Saved entries
※
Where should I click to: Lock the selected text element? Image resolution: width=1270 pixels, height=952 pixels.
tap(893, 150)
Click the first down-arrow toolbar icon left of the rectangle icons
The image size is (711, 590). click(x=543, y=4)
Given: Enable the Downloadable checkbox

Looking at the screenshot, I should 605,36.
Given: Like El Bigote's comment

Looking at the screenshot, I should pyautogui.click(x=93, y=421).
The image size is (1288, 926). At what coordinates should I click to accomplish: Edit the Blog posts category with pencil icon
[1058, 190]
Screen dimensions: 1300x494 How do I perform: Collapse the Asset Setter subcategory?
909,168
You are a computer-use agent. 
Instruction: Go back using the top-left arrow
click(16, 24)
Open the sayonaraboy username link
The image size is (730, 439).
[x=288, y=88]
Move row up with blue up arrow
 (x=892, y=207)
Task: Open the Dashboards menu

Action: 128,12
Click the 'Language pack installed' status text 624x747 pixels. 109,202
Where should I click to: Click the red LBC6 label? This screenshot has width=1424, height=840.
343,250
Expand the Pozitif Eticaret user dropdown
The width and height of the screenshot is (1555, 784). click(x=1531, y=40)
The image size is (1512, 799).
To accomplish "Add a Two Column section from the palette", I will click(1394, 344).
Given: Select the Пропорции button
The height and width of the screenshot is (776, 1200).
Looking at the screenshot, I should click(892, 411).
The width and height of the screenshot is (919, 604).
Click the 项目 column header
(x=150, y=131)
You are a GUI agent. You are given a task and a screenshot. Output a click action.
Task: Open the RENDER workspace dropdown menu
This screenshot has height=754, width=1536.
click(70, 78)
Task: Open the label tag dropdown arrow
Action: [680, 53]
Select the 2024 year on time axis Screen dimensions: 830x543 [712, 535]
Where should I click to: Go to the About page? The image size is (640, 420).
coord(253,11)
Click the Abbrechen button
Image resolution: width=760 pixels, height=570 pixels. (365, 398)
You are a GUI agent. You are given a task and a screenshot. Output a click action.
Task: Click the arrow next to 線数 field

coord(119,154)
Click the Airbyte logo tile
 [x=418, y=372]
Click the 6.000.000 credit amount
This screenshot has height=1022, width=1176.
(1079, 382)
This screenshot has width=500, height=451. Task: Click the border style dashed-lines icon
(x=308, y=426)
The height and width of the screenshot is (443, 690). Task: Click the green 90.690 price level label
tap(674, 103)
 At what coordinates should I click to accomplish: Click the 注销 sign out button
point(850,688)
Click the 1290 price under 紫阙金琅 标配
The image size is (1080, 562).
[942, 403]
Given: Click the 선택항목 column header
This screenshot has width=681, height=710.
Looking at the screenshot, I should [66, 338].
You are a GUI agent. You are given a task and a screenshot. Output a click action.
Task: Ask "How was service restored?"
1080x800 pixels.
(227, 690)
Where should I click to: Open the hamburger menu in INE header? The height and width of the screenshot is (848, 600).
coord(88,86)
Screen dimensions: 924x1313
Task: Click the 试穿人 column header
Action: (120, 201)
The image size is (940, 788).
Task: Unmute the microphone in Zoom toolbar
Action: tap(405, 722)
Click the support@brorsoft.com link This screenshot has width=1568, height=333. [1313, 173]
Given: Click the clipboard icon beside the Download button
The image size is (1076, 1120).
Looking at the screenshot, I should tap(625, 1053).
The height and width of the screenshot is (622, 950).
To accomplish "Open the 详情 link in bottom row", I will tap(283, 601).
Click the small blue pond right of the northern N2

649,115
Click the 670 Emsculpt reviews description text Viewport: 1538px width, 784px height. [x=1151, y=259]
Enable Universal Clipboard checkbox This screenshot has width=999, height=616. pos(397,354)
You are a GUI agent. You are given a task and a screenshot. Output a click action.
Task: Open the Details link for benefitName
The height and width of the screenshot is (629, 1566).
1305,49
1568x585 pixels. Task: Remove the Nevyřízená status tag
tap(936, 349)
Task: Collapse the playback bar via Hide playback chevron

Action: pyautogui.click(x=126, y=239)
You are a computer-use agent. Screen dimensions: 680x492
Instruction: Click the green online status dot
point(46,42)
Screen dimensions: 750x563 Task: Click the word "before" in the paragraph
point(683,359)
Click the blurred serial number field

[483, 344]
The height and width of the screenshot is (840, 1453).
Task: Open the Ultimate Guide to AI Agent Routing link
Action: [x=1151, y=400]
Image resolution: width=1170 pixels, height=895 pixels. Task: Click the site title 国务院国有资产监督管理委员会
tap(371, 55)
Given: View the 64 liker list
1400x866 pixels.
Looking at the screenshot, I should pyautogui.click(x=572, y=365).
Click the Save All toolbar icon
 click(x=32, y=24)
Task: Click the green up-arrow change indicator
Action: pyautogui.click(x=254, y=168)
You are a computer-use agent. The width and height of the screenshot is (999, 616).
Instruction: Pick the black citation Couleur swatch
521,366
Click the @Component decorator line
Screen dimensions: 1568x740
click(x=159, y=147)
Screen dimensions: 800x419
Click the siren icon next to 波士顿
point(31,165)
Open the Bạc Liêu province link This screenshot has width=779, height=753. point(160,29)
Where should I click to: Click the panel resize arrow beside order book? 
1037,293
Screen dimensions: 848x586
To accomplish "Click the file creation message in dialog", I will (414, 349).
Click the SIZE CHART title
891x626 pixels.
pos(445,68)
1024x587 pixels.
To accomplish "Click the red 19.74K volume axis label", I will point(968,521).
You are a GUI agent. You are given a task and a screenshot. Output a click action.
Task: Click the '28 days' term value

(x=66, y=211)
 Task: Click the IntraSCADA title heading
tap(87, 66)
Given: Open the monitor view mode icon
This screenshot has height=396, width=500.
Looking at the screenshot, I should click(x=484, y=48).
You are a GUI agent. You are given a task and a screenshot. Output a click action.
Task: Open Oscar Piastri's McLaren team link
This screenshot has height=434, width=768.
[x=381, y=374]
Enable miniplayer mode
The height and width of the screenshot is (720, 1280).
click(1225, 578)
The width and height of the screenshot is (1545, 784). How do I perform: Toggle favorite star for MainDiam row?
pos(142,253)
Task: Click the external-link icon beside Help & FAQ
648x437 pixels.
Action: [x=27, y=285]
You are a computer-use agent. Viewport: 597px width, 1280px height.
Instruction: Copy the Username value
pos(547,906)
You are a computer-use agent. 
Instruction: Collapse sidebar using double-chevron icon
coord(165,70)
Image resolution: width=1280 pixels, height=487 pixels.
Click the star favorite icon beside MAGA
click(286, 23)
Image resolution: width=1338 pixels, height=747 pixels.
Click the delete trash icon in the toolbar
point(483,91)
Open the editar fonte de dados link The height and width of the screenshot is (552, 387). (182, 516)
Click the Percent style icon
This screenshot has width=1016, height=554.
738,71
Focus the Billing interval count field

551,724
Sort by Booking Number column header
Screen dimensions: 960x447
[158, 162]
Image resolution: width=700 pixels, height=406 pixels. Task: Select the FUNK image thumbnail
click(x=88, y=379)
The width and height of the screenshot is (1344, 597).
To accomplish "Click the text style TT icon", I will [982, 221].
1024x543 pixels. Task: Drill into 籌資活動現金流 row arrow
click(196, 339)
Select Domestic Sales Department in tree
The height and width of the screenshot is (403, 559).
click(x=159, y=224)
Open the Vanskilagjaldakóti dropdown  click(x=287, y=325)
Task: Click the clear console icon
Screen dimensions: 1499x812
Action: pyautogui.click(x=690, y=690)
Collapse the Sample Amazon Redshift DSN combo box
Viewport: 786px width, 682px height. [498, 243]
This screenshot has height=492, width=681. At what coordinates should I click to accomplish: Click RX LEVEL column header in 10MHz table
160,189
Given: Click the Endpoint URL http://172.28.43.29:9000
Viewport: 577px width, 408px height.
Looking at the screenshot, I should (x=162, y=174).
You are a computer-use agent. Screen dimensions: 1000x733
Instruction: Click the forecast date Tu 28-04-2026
※
Problem requirements :: Write the entries out again exactly.

Solution ::
Where should I click to: Lock the selected text element? Image resolution: width=1270 pixels, height=952 pixels.
tap(893, 150)
Click the first down-arrow toolbar icon left of the rectangle icons
The image size is (711, 590). click(x=543, y=4)
Given: Enable the Downloadable checkbox

Looking at the screenshot, I should 605,36.
Given: Like El Bigote's comment

Looking at the screenshot, I should pyautogui.click(x=93, y=421).
The image size is (1288, 926). At what coordinates should I click to accomplish: Edit the Blog posts category with pencil icon
[1058, 190]
Screen dimensions: 1300x494 How do I perform: Collapse the Asset Setter subcategory?
909,168
You are a computer-use agent. 
Instruction: Go back using the top-left arrow
click(16, 24)
Open the sayonaraboy username link
The image size is (730, 439).
[x=288, y=88]
Move row up with blue up arrow
 (x=892, y=207)
Task: Open the Dashboards menu

Action: 128,12
Click the 'Language pack installed' status text 624x747 pixels. 109,202
Where should I click to: Click the red LBC6 label? This screenshot has width=1424, height=840.
343,250
Expand the Pozitif Eticaret user dropdown
The width and height of the screenshot is (1555, 784). click(x=1531, y=40)
The image size is (1512, 799).
To accomplish "Add a Two Column section from the palette", I will click(1394, 344).
Given: Select the Пропорции button
The height and width of the screenshot is (776, 1200).
Looking at the screenshot, I should click(892, 411).
The width and height of the screenshot is (919, 604).
Click the 项目 column header
(x=150, y=131)
You are a GUI agent. You are given a task and a screenshot. Output a click action.
Task: Open the RENDER workspace dropdown menu
This screenshot has height=754, width=1536.
click(70, 78)
Task: Open the label tag dropdown arrow
Action: [680, 53]
Select the 2024 year on time axis Screen dimensions: 830x543 [712, 535]
Where should I click to: Go to the About page? The image size is (640, 420).
coord(253,11)
Click the Abbrechen button
Image resolution: width=760 pixels, height=570 pixels. (365, 398)
You are a GUI agent. You are given a task and a screenshot. Output a click action.
Task: Click the arrow next to 線数 field

coord(119,154)
Click the Airbyte logo tile
 [x=418, y=372]
Click the 6.000.000 credit amount
This screenshot has height=1022, width=1176.
(1079, 382)
This screenshot has width=500, height=451. Task: Click the border style dashed-lines icon
(x=308, y=426)
The height and width of the screenshot is (443, 690). Task: Click the green 90.690 price level label
tap(674, 103)
 At what coordinates should I click to accomplish: Click the 注销 sign out button
point(850,688)
Click the 1290 price under 紫阙金琅 标配
The image size is (1080, 562).
[942, 403]
Given: Click the 선택항목 column header
This screenshot has width=681, height=710.
Looking at the screenshot, I should [66, 338].
You are a GUI agent. You are given a task and a screenshot. Output a click action.
Task: Ask "How was service restored?"
1080x800 pixels.
(227, 690)
Where should I click to: Open the hamburger menu in INE header? The height and width of the screenshot is (848, 600).
coord(88,86)
Screen dimensions: 924x1313
Task: Click the 试穿人 column header
Action: (120, 201)
The image size is (940, 788).
Task: Unmute the microphone in Zoom toolbar
Action: tap(405, 722)
Click the support@brorsoft.com link This screenshot has width=1568, height=333. [1313, 173]
Given: Click the clipboard icon beside the Download button
The image size is (1076, 1120).
Looking at the screenshot, I should tap(625, 1053).
The height and width of the screenshot is (622, 950).
To accomplish "Open the 详情 link in bottom row", I will tap(283, 601).
Click the small blue pond right of the northern N2

649,115
Click the 670 Emsculpt reviews description text Viewport: 1538px width, 784px height. [x=1151, y=259]
Enable Universal Clipboard checkbox This screenshot has width=999, height=616. pos(397,354)
You are a GUI agent. You are given a task and a screenshot. Output a click action.
Task: Open the Details link for benefitName
The height and width of the screenshot is (629, 1566).
1305,49
1568x585 pixels. Task: Remove the Nevyřízená status tag
tap(936, 349)
Task: Collapse the playback bar via Hide playback chevron

Action: pyautogui.click(x=126, y=239)
You are a computer-use agent. Screen dimensions: 680x492
Instruction: Click the green online status dot
point(46,42)
Screen dimensions: 750x563 Task: Click the word "before" in the paragraph
point(683,359)
Click the blurred serial number field

[483, 344]
The height and width of the screenshot is (840, 1453).
Task: Open the Ultimate Guide to AI Agent Routing link
Action: [x=1151, y=400]
Image resolution: width=1170 pixels, height=895 pixels. Task: Click the site title 国务院国有资产监督管理委员会
tap(371, 55)
Given: View the 64 liker list
1400x866 pixels.
Looking at the screenshot, I should pyautogui.click(x=572, y=365).
Click the Save All toolbar icon
 click(x=32, y=24)
Task: Click the green up-arrow change indicator
Action: pyautogui.click(x=254, y=168)
You are a computer-use agent. The width and height of the screenshot is (999, 616).
Instruction: Pick the black citation Couleur swatch
521,366
Click the @Component decorator line
Screen dimensions: 1568x740
click(x=159, y=147)
Screen dimensions: 800x419
Click the siren icon next to 波士顿
point(31,165)
Open the Bạc Liêu province link This screenshot has width=779, height=753. point(160,29)
Where should I click to: Click the panel resize arrow beside order book? 
1037,293
Screen dimensions: 848x586
To accomplish "Click the file creation message in dialog", I will (414, 349).
Click the SIZE CHART title
891x626 pixels.
pos(445,68)
1024x587 pixels.
To accomplish "Click the red 19.74K volume axis label", I will point(968,521).
You are a GUI agent. You are given a task and a screenshot. Output a click action.
Task: Click the '28 days' term value

(x=66, y=211)
 Task: Click the IntraSCADA title heading
tap(87, 66)
Given: Open the monitor view mode icon
This screenshot has height=396, width=500.
Looking at the screenshot, I should click(x=484, y=48).
You are a GUI agent. You are given a task and a screenshot. Output a click action.
Task: Open Oscar Piastri's McLaren team link
This screenshot has height=434, width=768.
[x=381, y=374]
Enable miniplayer mode
The height and width of the screenshot is (720, 1280).
click(1225, 578)
The width and height of the screenshot is (1545, 784). How do I perform: Toggle favorite star for MainDiam row?
pos(142,253)
Task: Click the external-link icon beside Help & FAQ
648x437 pixels.
Action: [x=27, y=285]
You are a computer-use agent. Viewport: 597px width, 1280px height.
Instruction: Copy the Username value
pos(547,906)
You are a computer-use agent. 
Instruction: Collapse sidebar using double-chevron icon
coord(165,70)
Image resolution: width=1280 pixels, height=487 pixels.
Click the star favorite icon beside MAGA
click(286, 23)
Image resolution: width=1338 pixels, height=747 pixels.
Click the delete trash icon in the toolbar
point(483,91)
Open the editar fonte de dados link The height and width of the screenshot is (552, 387). (182, 516)
Click the Percent style icon
This screenshot has width=1016, height=554.
738,71
Focus the Billing interval count field

551,724
Sort by Booking Number column header
Screen dimensions: 960x447
[158, 162]
Image resolution: width=700 pixels, height=406 pixels. Task: Select the FUNK image thumbnail
click(x=88, y=379)
The width and height of the screenshot is (1344, 597).
To accomplish "Click the text style TT icon", I will [982, 221].
1024x543 pixels. Task: Drill into 籌資活動現金流 row arrow
click(196, 339)
Select Domestic Sales Department in tree
The height and width of the screenshot is (403, 559).
click(x=159, y=224)
Open the Vanskilagjaldakóti dropdown  click(x=287, y=325)
Task: Click the clear console icon
Screen dimensions: 1499x812
Action: pyautogui.click(x=690, y=690)
Collapse the Sample Amazon Redshift DSN combo box
Viewport: 786px width, 682px height. [498, 243]
This screenshot has height=492, width=681. At what coordinates should I click to accomplish: Click RX LEVEL column header in 10MHz table
160,189
Given: Click the Endpoint URL http://172.28.43.29:9000
Viewport: 577px width, 408px height.
Looking at the screenshot, I should (x=162, y=174).
You are a computer-use agent. Screen dimensions: 1000x733
Instruction: Click the forecast date Tu 28-04-2026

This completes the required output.